In a national broadcast, Rousseff vowed to battle corruption while improving government services as she acknowledged the anger that has led to vast, sometimes violent protests across Latin America's largest country.

Friday's national 10-minute address ended Rousseff's much-criticised silence in the face of demonstrations that have roiled the nation for more than a week.

She said she planned to meet soon with leaders of the protest movement, governors and the mayors of major cities.

But it remained unclear who could represent the massive and decentralised groups of demonstrators taking to the streets, venting anger over a range of grievances, including woeful public services despite a high tax burden.

NATIONAL PLAN CREATION

Rousseff said that her government would create a national plan for public transportation in cities.

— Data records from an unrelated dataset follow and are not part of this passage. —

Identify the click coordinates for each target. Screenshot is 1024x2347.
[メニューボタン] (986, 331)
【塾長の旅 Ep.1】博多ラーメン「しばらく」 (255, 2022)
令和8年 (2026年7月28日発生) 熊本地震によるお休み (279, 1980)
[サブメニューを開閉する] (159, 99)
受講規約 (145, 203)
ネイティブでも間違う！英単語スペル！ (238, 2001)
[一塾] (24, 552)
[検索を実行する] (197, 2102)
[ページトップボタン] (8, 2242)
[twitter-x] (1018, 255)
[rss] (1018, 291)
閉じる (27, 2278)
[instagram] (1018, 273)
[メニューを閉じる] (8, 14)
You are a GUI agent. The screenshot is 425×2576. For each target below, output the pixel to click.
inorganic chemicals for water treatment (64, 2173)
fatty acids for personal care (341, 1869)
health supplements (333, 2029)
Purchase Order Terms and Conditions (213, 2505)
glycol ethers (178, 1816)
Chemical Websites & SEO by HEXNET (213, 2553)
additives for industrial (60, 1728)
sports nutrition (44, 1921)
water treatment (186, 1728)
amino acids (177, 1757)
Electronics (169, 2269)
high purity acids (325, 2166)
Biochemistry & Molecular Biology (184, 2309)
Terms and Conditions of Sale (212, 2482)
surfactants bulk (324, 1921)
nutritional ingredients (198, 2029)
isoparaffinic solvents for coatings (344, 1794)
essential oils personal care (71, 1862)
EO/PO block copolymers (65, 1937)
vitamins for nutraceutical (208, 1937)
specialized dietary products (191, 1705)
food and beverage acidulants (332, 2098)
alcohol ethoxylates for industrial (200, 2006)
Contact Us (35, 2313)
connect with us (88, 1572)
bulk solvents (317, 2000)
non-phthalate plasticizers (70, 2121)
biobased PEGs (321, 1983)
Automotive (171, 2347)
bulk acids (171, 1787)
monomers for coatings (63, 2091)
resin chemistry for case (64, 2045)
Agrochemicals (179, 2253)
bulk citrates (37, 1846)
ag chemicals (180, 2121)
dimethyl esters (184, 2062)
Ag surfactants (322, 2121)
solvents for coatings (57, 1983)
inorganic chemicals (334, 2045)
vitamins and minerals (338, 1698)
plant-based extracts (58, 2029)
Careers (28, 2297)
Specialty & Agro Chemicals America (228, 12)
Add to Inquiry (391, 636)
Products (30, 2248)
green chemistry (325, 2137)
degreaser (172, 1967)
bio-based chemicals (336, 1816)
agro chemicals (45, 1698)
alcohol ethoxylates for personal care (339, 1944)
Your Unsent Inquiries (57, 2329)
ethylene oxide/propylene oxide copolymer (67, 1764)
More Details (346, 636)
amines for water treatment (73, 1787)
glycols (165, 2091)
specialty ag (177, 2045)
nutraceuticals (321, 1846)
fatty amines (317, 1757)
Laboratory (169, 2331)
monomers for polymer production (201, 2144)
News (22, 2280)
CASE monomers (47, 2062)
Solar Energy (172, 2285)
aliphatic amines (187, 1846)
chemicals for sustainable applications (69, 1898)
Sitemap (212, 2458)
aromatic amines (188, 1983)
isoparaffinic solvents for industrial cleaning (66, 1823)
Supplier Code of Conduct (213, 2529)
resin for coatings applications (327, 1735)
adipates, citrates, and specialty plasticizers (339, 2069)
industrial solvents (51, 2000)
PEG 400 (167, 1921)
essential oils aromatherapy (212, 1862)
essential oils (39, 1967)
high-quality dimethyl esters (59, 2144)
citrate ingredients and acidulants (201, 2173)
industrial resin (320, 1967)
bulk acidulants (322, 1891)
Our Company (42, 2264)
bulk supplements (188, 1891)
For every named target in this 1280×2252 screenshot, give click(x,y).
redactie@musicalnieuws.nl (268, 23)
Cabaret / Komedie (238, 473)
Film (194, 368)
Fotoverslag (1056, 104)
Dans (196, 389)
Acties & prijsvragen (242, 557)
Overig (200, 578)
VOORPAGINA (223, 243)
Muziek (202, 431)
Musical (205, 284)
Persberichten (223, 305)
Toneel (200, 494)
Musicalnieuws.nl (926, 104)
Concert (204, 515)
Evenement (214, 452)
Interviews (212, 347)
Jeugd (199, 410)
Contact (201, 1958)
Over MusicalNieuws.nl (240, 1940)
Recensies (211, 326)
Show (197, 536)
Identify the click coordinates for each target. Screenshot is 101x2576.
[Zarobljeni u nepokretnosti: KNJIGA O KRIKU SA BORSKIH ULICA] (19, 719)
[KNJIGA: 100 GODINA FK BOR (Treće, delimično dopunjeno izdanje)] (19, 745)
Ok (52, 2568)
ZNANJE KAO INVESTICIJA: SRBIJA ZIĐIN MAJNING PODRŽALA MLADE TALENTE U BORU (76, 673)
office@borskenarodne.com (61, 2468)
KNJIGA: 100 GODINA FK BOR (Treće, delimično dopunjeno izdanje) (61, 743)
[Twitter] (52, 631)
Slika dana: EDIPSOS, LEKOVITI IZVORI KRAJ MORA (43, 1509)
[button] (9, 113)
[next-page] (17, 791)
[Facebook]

Officials in many cities have already backed down from the hike in bus and subway fares that set off the protests.

She also reiterated her backing for a plan before congress to invest all oil revenue royalties in education and a promise she made earlier to bring in foreign doctors to areas that lack physicians.

"I want institutions that are more transparent, more resistant to wrongdoing," Rousseff said in reference to complaints of deep corruption in Brazilian politics, which is emerging as a focal point of the protests. "It's citizenship and not economic power that must be heard first."

The leader is a Marxist rebel who fought against Brazil's 1964-1985 military regime and was imprisoned for three years and tortured by the junta, and she pointedly referred to earlier sacrifices made to free the nation from dictatorship.

"My generation fought a lot so that the voice of the streets could be heard," Rousseff said.

"Many were persecuted, tortured and many died for this. The voice of the street must be heard and respected and it can't be confused with the noise and truculence of some troublemakers."